From Psychology to Data Science: How Teaching Fellow Graham Albert Utilizes Data
Graham Albert is a teaching fellow for the ‘DS 100 – Data Speaks Louder than Words’ class at the Faculty of Computing & Data Sciences. He works under Clinical Assistant Professor, Langdon White, to introduce students to the foundational aspects of data science. This includes leading lab discussions on the research design process, familiarizing students with data science techniques, and hosting office hours outside of class.
“I was very interested in being a TF for CDS because most research-oriented departments include an undergraduate statistics course,” Albert explains. “This is something that I would like to teach should I become a professor.”
Albert is a quantitative researcher with a strong background in research methods. Before coming to Boston, Albert attended Nipissing University, Canada where he completed a Bachelor of Arts in Psychology. There, he worked at the Human Evolution Lab where he investigated the effects of evolution on human mating behavior. Here, Albert explored how the pitch of a man’s voice influences their perceived attractiveness to women and their perceived dominance to other men.
Today, he is a PhD candidate in the Anthropology Department at Boston University. His work at BU focuses on the evolution of human behavior, specifically, how an individual’s interpersonal perceptions are affected by facial and vocal characteristics. Currently, Albert is conducting research to investigate how individuals use aspects of a man’s facial appearance to discern dominance.
Throughout his career, Albert has utilized statistical and data science methods and believes that they are an essential part of his research work and have served to supplement his role as a teaching fellow.
“My academic background as someone who studies the evolution of human behavior has provided me with several skills that lend themselves well to being a TF in data science,” Albert says. “I know how to identify gaps in a field of research, develop research questions and hypotheses to address those gaps, design studies to test my hypothesis and analyze my results. All these skills are essential to being a good data scientist.”
DS 100 is a class that aims to establish strong critical thinking skills for future data scientists.

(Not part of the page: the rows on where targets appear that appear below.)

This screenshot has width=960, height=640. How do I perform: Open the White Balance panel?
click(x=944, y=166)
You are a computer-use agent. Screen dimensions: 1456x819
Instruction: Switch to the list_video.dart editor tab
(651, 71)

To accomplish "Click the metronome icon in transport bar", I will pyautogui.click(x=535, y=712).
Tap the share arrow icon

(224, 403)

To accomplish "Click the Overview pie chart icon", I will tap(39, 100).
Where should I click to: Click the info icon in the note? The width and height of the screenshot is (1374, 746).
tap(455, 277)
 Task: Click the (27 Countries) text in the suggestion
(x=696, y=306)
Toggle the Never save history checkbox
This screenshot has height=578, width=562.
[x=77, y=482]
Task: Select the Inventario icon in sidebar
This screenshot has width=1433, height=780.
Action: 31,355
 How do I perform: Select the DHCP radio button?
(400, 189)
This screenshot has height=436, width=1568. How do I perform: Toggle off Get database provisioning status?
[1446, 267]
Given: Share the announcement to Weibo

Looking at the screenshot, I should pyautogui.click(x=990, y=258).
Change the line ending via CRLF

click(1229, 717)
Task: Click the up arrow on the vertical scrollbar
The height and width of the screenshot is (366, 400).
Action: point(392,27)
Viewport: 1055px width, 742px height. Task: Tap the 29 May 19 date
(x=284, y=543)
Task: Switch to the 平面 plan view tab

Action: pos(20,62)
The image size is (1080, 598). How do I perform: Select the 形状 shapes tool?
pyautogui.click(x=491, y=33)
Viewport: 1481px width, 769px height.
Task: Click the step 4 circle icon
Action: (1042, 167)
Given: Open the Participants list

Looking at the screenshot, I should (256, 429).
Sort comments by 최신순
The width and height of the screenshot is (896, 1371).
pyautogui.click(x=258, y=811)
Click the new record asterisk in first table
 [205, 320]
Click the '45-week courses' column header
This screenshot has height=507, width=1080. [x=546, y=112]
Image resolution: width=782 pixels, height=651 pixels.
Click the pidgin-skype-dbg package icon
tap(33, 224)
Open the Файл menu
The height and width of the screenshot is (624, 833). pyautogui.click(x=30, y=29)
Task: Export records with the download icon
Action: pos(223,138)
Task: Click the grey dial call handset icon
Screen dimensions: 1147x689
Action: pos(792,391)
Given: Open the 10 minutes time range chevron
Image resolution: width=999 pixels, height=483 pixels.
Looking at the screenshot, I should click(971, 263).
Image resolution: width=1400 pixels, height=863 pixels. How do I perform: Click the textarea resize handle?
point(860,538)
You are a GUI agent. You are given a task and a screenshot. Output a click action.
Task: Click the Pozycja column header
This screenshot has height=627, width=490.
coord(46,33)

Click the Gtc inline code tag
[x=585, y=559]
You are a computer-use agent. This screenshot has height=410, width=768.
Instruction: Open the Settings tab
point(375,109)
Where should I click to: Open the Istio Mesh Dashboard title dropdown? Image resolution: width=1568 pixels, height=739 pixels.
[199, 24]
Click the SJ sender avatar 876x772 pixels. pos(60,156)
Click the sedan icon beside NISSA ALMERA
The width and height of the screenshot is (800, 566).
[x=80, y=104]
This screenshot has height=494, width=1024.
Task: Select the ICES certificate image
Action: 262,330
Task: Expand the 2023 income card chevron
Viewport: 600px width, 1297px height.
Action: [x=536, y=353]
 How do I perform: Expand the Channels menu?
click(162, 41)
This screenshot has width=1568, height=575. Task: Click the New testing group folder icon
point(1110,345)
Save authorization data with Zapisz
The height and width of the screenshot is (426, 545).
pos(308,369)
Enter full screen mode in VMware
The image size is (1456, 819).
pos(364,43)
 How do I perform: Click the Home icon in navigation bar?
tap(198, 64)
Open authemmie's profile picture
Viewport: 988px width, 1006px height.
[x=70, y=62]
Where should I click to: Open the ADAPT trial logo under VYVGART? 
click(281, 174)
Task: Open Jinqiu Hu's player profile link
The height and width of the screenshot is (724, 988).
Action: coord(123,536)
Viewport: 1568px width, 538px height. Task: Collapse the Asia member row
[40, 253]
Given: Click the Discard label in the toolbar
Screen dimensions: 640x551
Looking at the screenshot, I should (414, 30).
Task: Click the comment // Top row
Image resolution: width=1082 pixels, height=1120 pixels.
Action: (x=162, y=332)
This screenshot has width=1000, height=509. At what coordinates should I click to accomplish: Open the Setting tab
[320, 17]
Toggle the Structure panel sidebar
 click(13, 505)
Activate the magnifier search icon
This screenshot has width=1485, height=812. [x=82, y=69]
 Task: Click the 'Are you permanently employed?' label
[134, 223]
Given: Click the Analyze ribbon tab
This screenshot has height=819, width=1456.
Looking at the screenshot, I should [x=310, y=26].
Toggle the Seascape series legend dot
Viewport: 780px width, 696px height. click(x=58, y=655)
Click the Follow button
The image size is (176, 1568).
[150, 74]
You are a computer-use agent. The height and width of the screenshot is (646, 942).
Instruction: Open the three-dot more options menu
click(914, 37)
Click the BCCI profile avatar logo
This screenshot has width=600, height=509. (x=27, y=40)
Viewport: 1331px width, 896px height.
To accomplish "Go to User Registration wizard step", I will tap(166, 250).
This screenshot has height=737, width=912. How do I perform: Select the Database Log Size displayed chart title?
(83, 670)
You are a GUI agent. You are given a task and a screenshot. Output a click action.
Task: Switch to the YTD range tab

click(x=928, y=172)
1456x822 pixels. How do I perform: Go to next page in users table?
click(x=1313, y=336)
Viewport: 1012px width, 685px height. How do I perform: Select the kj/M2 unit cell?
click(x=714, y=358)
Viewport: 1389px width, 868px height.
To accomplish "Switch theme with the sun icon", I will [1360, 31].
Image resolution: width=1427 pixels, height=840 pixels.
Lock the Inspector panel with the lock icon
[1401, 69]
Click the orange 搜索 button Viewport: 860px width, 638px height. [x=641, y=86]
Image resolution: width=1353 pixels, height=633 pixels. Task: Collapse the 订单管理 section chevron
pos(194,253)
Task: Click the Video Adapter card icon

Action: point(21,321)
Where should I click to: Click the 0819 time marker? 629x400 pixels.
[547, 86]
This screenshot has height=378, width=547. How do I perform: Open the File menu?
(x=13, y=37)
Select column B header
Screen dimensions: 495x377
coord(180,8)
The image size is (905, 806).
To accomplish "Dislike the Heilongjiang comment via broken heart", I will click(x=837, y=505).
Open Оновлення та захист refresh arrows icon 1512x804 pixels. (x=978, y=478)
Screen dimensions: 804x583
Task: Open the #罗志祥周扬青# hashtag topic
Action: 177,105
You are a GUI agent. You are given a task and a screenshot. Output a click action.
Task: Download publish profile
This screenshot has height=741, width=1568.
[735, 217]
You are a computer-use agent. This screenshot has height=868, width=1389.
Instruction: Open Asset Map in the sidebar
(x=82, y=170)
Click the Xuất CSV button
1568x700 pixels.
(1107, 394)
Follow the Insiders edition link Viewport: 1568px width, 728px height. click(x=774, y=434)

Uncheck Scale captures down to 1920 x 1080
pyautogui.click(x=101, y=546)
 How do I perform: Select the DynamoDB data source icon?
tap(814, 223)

It focuses on teaching students how to draw accurate conclusions from data analysis, how to utilize data to strengthen and communicate their arguments, as well as understand the strengths and limitations of their analysis on particular phenomena.
“As someone who is aspiring to mentor both undergraduate and graduate students, I think that teaching students to solve their problems independently is an important skill to develop,” Albert remarks. “I want to help my students learn how to independently identify and solve issues in their code.”
For students looking into pursuing a career in data science, Albert has two main points of advice. First, he believes that students should set clear goals.
“Pursue a career in data science because you like conducting research and analyzing data,” Albert advises. “You need to establish a purpose for entering a particular career field. This will be both beneficial to you and those you work with.”
Second, he encourages them to enter the career field with an interested and inquisitive mind.
“As a data scientist you should be open to lifelong learning,” Albert says. “You always need to be working to update your skill set and you should be open and willing to learn about unfamiliar research areas.”